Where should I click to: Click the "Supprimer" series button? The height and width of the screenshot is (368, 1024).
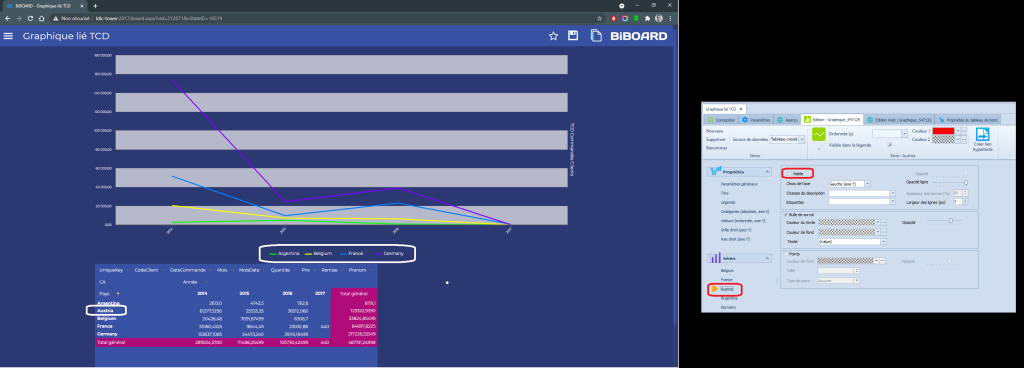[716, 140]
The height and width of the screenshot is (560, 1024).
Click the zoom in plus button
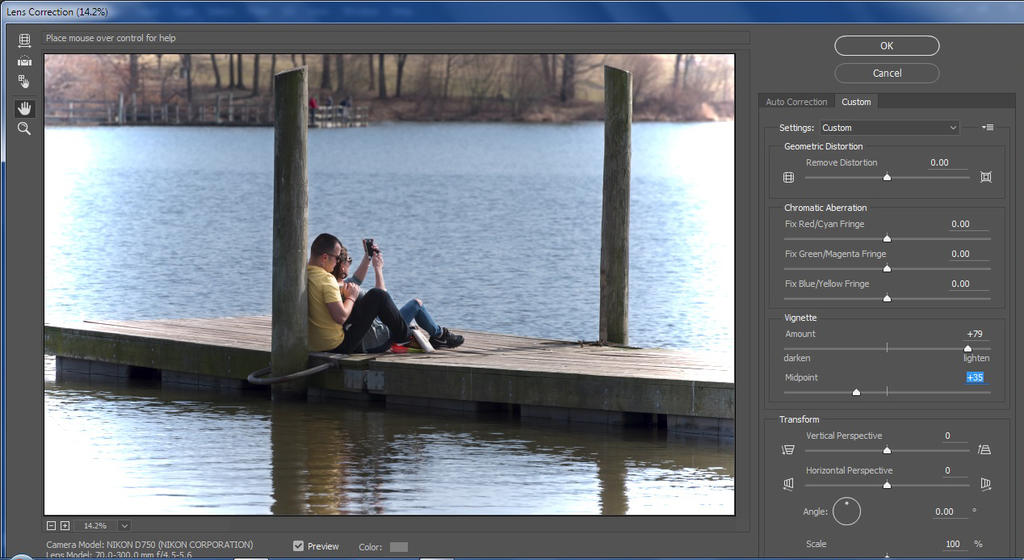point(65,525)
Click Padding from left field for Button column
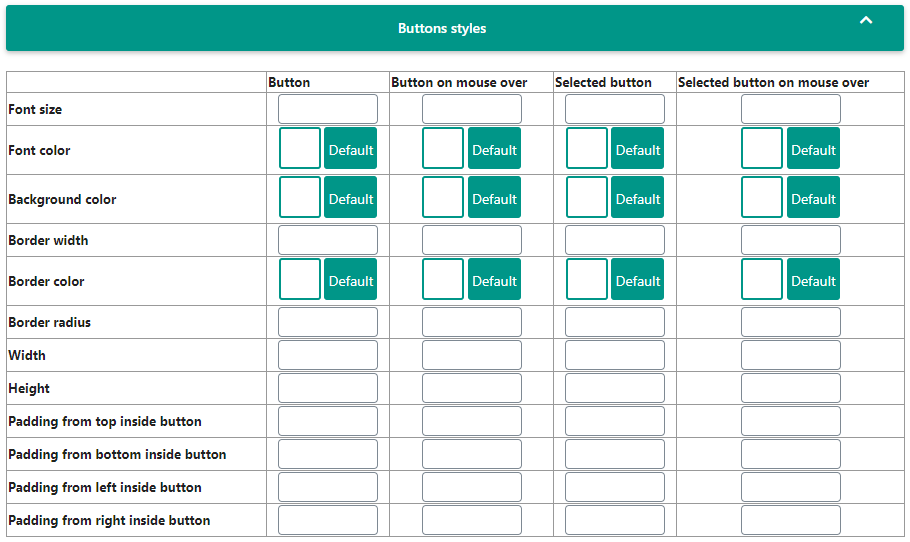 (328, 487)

^^^^^^^^

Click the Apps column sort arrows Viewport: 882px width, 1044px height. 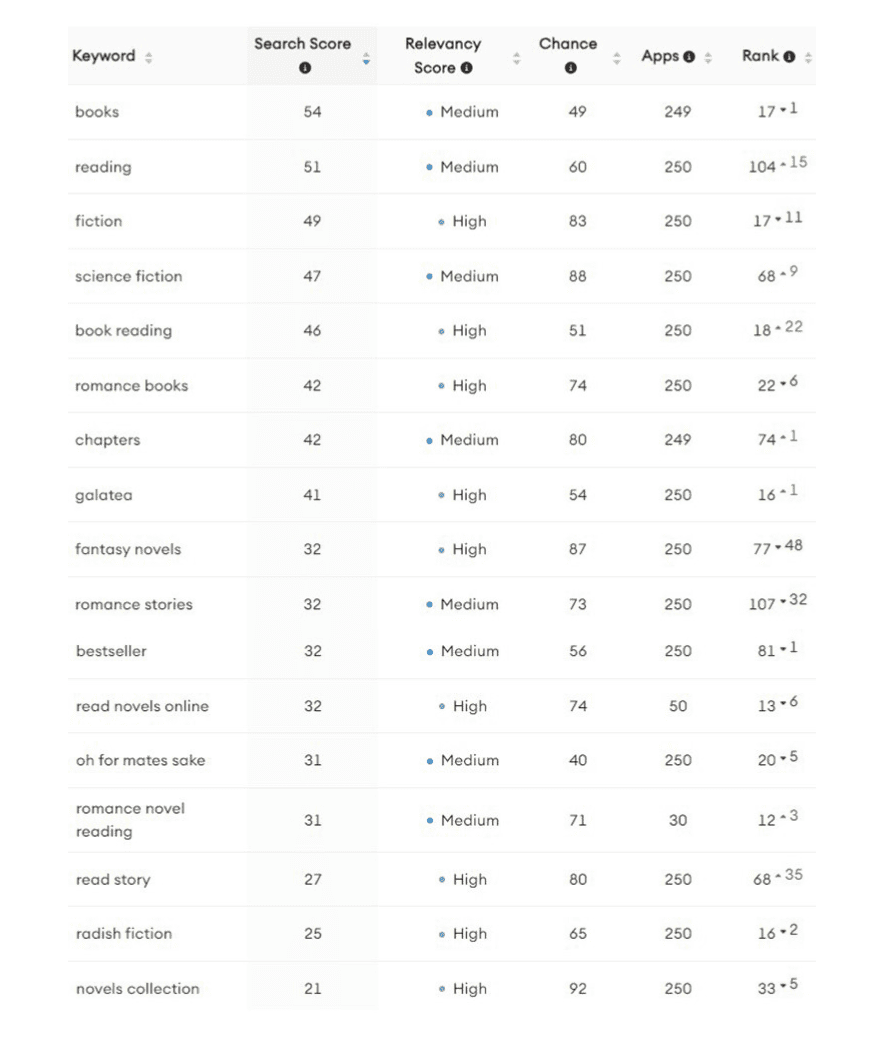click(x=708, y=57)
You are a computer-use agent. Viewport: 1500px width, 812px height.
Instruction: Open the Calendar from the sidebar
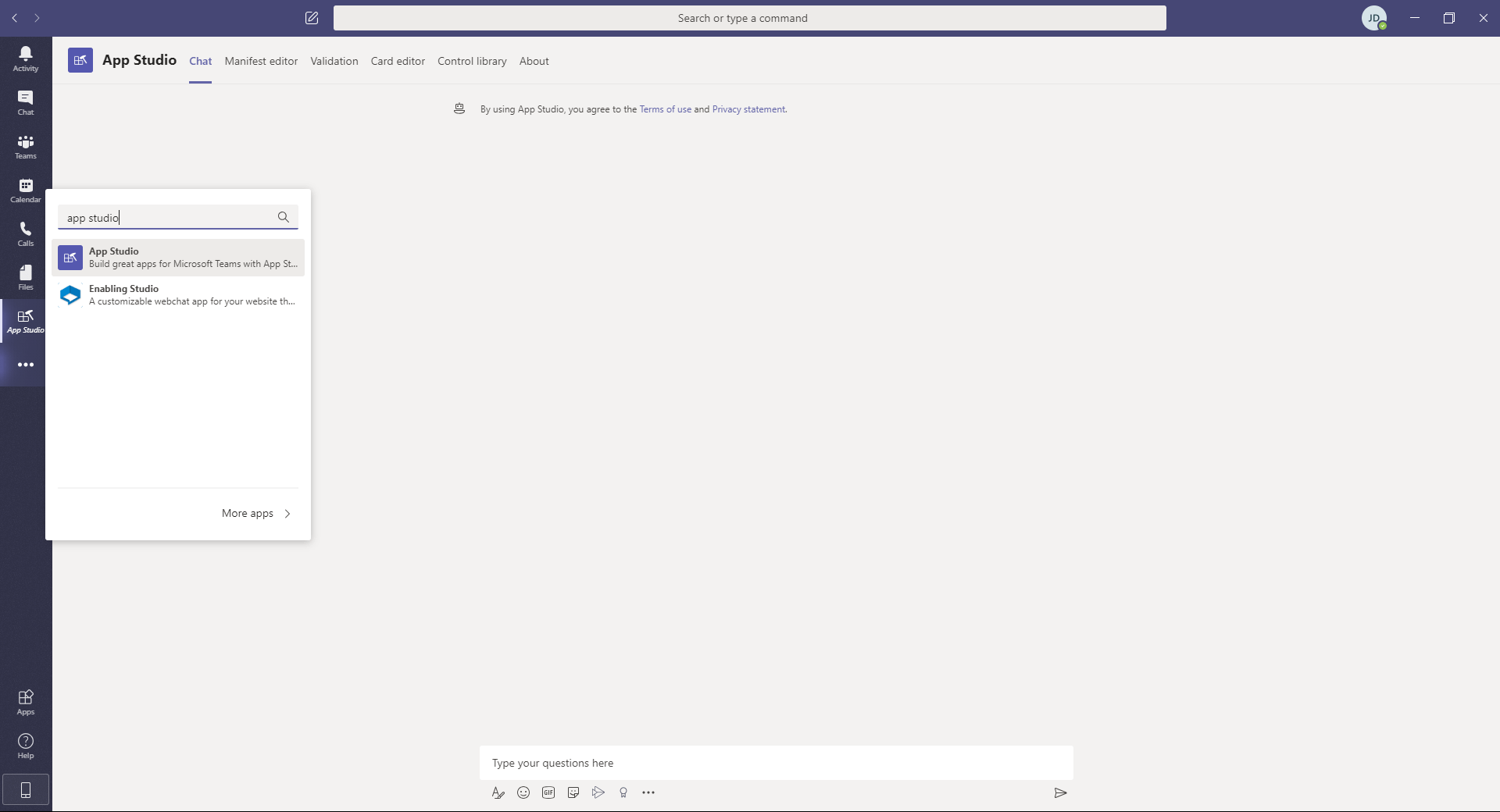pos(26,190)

^^^^^^^^

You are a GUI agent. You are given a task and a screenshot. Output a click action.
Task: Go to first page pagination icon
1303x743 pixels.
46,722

^^^^^^^^

Action item. Read each line of the material, and wherever the word "agent" turns up, copy that line.

Output of the exercise.
You are a computer-use agent. Viewport: 1500px width, 812px height.
You are a GUI agent. You are given a task and a screenshot. Output a click action.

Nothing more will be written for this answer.